957.  On 10 October, Mr Wheeler produced an update of policing in each of the
four MND(SE) provinces.897 He described both Muthanna and Dhi Qar provinces
as “conducive to police reform” but highlighted more serious issues in the other two
provinces. His comments on Maysan province are dealt with later in this Section.
958.  On Basra, he said:
“In Basra the situation is most complex. The security threat is high (we are in
lock‑down but are reviewing whether PAT movements might happen under military
escort).
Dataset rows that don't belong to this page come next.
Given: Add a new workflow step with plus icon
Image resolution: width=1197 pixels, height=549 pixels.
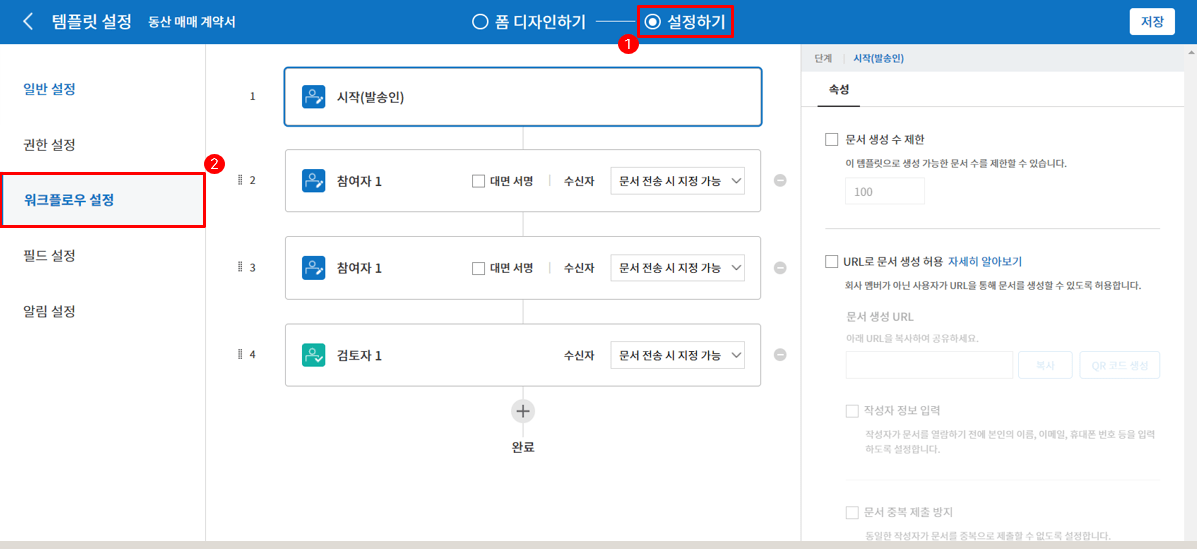Looking at the screenshot, I should [x=523, y=411].
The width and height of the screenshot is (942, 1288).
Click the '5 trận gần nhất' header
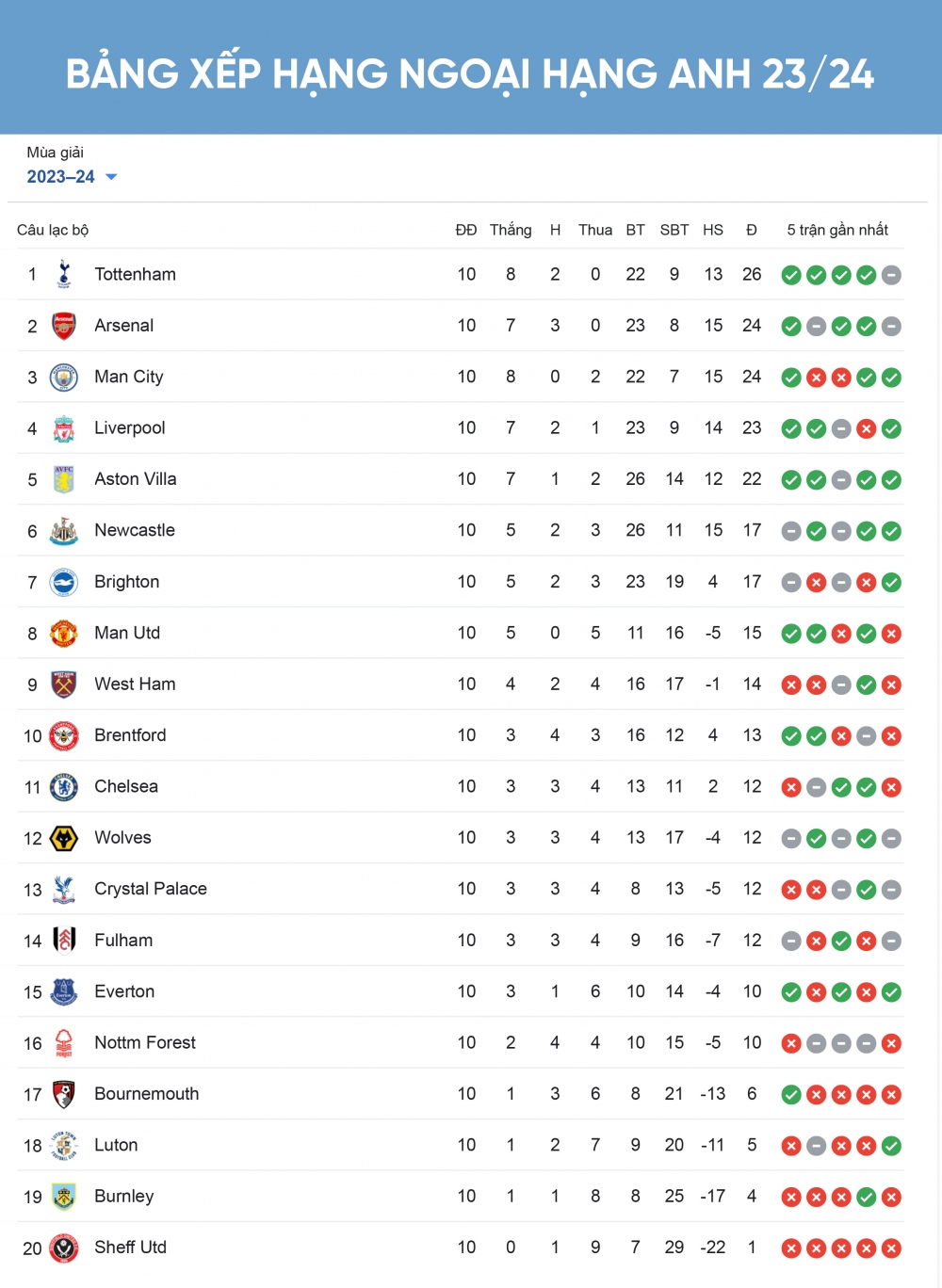(837, 230)
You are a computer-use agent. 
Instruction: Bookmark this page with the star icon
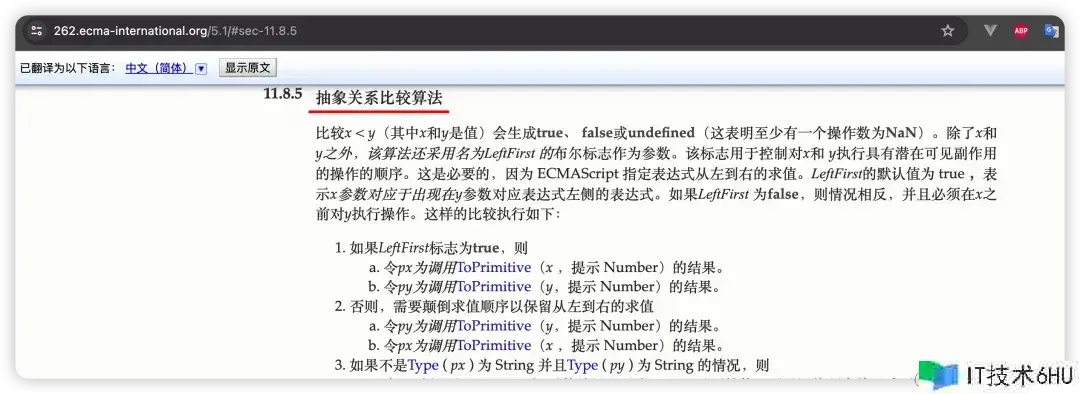coord(948,31)
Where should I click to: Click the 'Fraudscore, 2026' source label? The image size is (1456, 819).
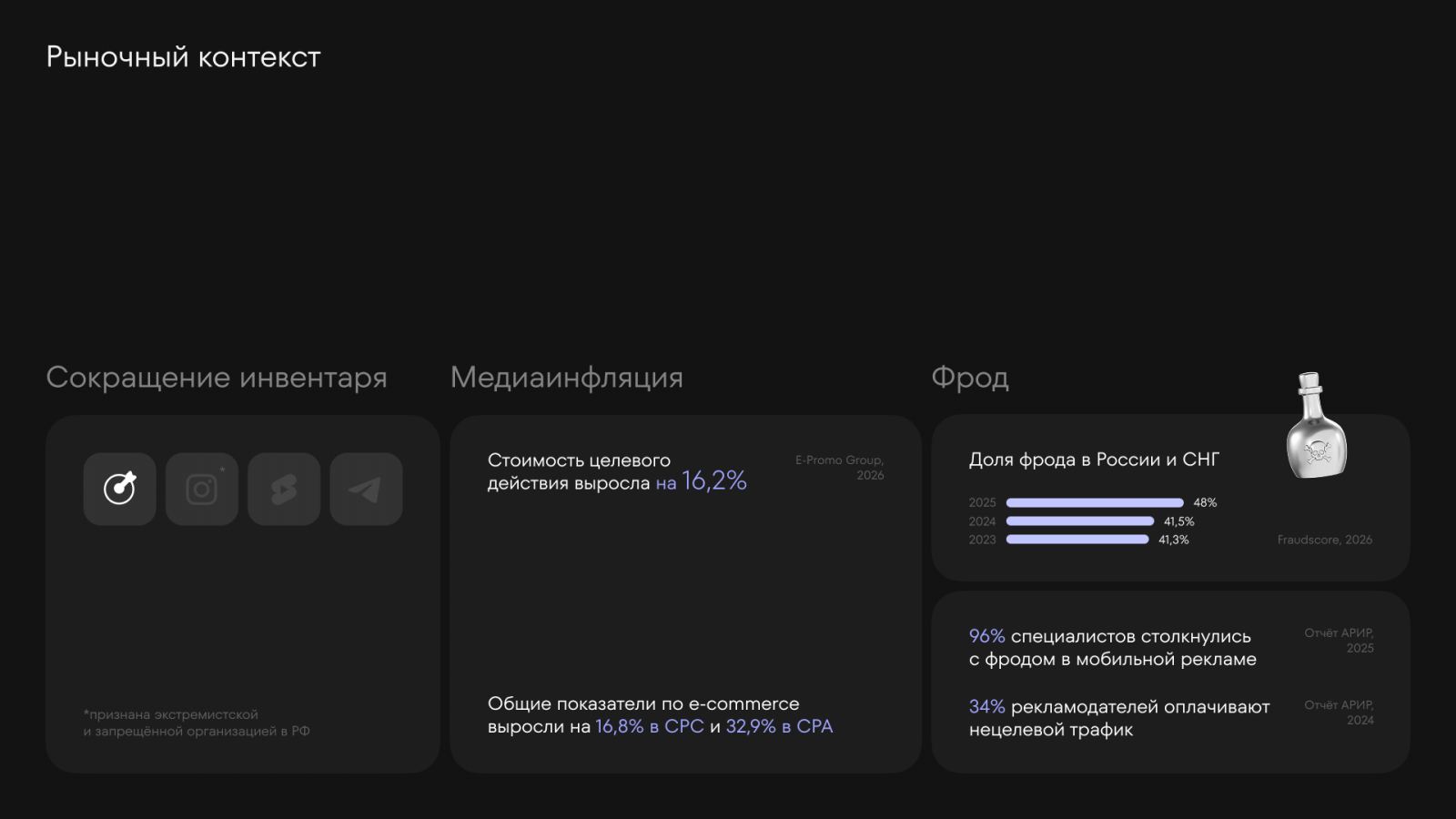(1324, 540)
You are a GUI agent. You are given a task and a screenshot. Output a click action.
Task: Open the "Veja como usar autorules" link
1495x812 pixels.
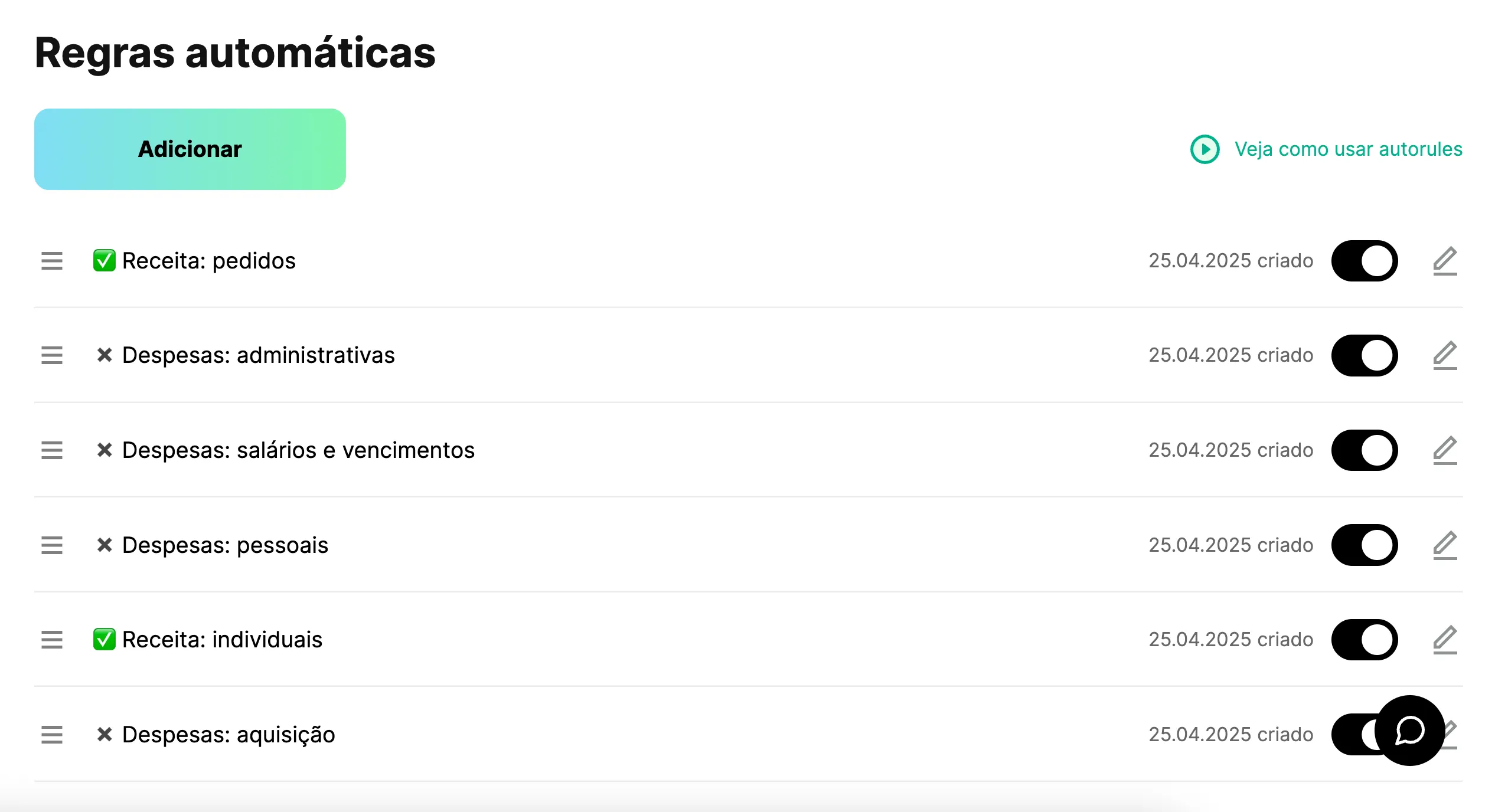tap(1347, 149)
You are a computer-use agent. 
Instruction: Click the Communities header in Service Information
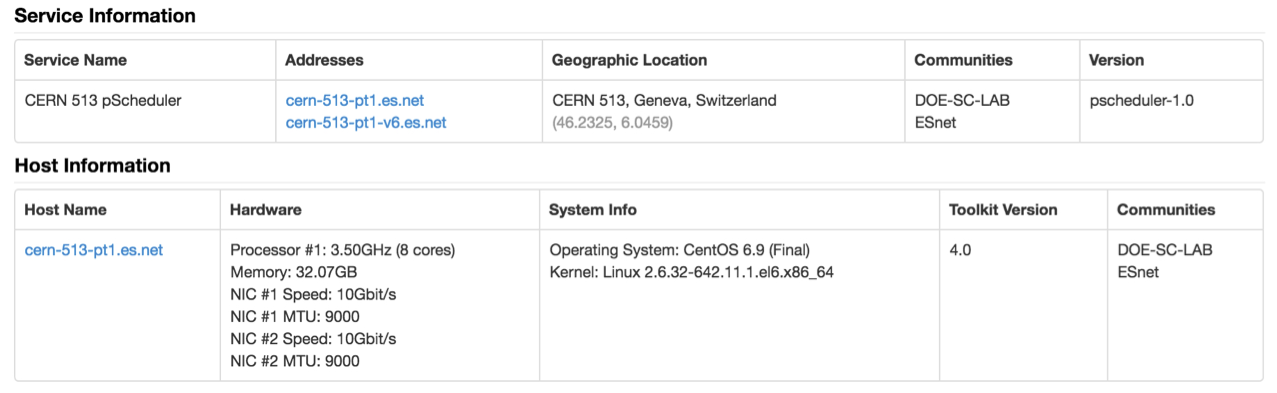[963, 60]
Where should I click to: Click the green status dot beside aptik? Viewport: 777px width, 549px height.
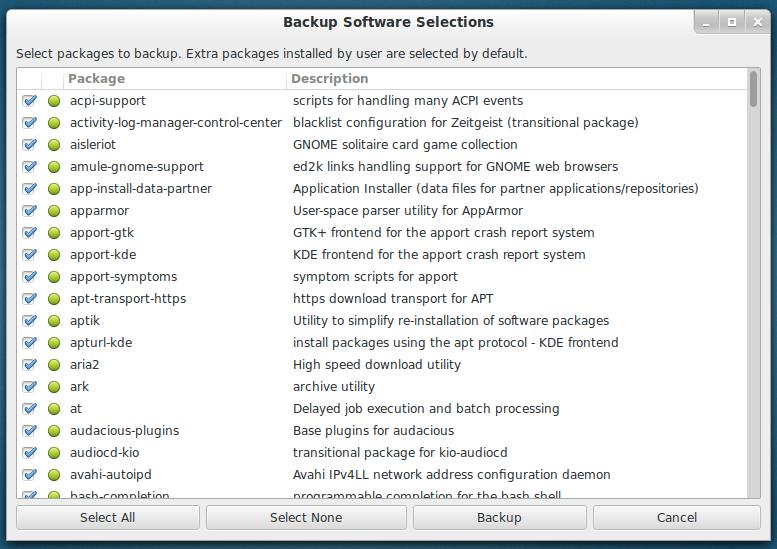54,321
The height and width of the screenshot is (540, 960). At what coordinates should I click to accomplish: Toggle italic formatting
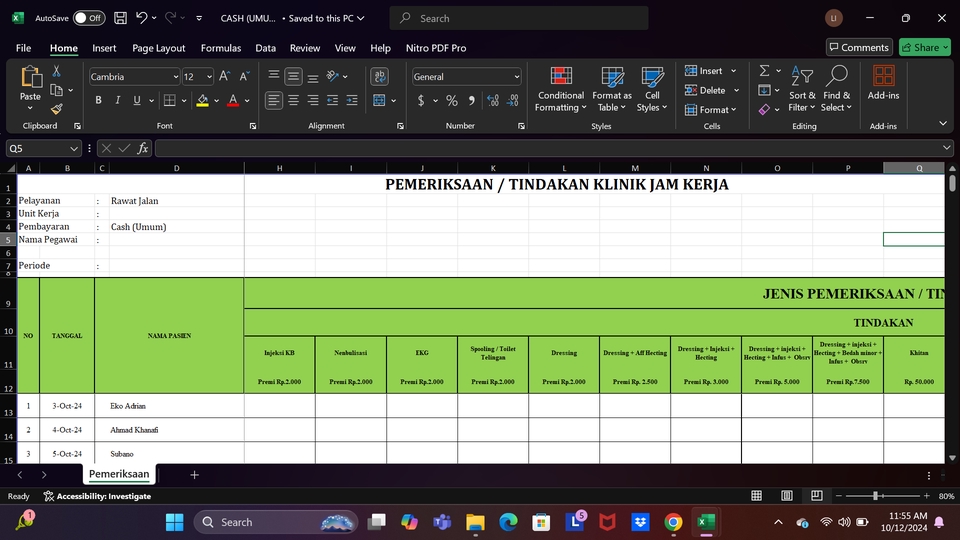coord(118,100)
There is significant IPS/militia affiliation, abuse and assassinations are
carried out by those in the Jameat and the Governor and Council have recently been
encouraging non co‑operation …”
959.  On 24 October, Maj Gen Dutton wrote to Maj Gen Wall, setting out his views and
proposals for action to improve management of the IPS programme.898 On the nature of
the current problems, he stated:
“The events of 19 September 2005 in Basra brought the issue into sharp focus and
to public attention, but nothing that happened in that incident will have come as a
surprise to anyone who had been involved or who had followed the reporting from
MND (SE) over a period of many months. The problems associated with the Jameat
Police Station: the lack of control and authority of the Basra Chief of Police and the
problems of the divided loyalties of many policemen who are controlled (and indeed
in some places planted in the Police) by militant factions, was well known and
reported. Knowledge of the problem does not of course make the situation any more
896  Email Kernaghan to Home Office [junior official], 7 October 2005, ‘Possible assessment of UK
development of IPS by Sir Ronnie Flanagan’.
897  Telegram 15268/05 Basra to FCO London, 10 October 2005, ‘Update on Reform of the Iraqi Police
Service in Southern Iraq’.
898  Letter Dutton to Wall, 24 October 2005, ‘Policing SE Iraq’.